Alleging that the exercise was merely an attempt to accommodate defectors and redistribute the spoils of power, Surjewala said: “If performance and governance were the criteria, then the first person to be sacked should be the Prime Minister himself.

“He has brought governance and the entire country to a standstill. Progress, peace and harmony have been thrown into the dustbin. The Prime Minister would be remembered as an autocrat who decimated India’s economy, who ensured India was pushed into an abyss of unemployment. Modi undermined India’s potential to become a superpower.”

The Congress spokesperson continued: “If performance was the criteria, then defence minister Rajnath Singh, under whose watch China has occupied Indian territory and is refusing to vacate it, should be sacked.

“Home minister Amit Shah should be sacked as Naxalism and terrorism are continuing unabated and repression of human rights has become the norm. Custodial death of activists has become the practice. Mob lynching is the new mantra.
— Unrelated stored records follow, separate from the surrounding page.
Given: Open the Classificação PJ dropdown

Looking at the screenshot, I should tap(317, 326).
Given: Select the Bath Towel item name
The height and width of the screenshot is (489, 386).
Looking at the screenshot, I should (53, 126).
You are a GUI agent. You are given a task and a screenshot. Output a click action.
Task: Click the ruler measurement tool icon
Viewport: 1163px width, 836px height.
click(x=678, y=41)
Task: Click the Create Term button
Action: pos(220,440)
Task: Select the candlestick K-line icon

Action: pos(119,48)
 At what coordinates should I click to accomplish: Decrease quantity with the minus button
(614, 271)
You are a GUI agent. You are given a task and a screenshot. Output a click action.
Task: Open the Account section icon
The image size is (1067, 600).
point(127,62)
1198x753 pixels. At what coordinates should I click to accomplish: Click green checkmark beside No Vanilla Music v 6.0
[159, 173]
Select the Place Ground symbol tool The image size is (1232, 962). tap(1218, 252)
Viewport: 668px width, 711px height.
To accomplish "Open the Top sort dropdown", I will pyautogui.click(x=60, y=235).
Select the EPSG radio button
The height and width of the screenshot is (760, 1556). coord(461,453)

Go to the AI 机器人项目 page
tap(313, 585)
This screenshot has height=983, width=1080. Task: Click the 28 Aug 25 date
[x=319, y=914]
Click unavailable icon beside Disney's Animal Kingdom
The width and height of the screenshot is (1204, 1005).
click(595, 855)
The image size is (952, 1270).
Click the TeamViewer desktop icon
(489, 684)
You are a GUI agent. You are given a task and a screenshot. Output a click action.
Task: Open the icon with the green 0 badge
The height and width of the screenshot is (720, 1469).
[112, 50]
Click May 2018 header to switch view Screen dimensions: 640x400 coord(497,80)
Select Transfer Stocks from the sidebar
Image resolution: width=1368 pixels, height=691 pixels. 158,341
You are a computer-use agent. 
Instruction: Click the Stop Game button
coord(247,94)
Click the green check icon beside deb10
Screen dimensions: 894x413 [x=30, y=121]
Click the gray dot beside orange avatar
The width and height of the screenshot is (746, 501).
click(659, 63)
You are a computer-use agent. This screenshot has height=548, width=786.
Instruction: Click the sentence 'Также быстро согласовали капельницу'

“Finance minister Nirmala Sitharaman should be sacked for destroying the economy. Manmohan Singh had left the GDP growing at almost 8 per cent and now it is minus 8 per cent. She only created unemployment, inflation and deficit. She has no comprehension of the word finance.”

The Congress also pointed to agriculture minister Narendra Singh Tomar, who has been indifferent to the farmers’ movement in which over 500 peasants have died, and petroleum minister Dharmendra Pradhan, accusing him of looting the public at a time the prices of petroleum products had shot through the roof.

The Congress wasn’t that acerbic about health minister Harsh Vardhan, who was among those who resigned, saying the devastation perpetrated by the pandemic was the result of the lack of vision of the Prime Minister and the home minister.

Veteran leader Jairam Ramesh tweeted: “Poor Harsh Vardhan, a good man has been made a scapegoat for the monumental failures at the highest level — nowhere else.”

Former finance minister P. Chidambaram said: “The resignation of the Union health minister and the MoS (minister of state) health is a candid confession that the Modi government has utterly failed in managing the pandemic. There is a lesson for ministers in these resignations.

“If things go right the credit will go to the Prime Minister, if things go wrong the minister will be the fall guy. That is the price a minister pays for implicit obedience and unquestioning subservience.”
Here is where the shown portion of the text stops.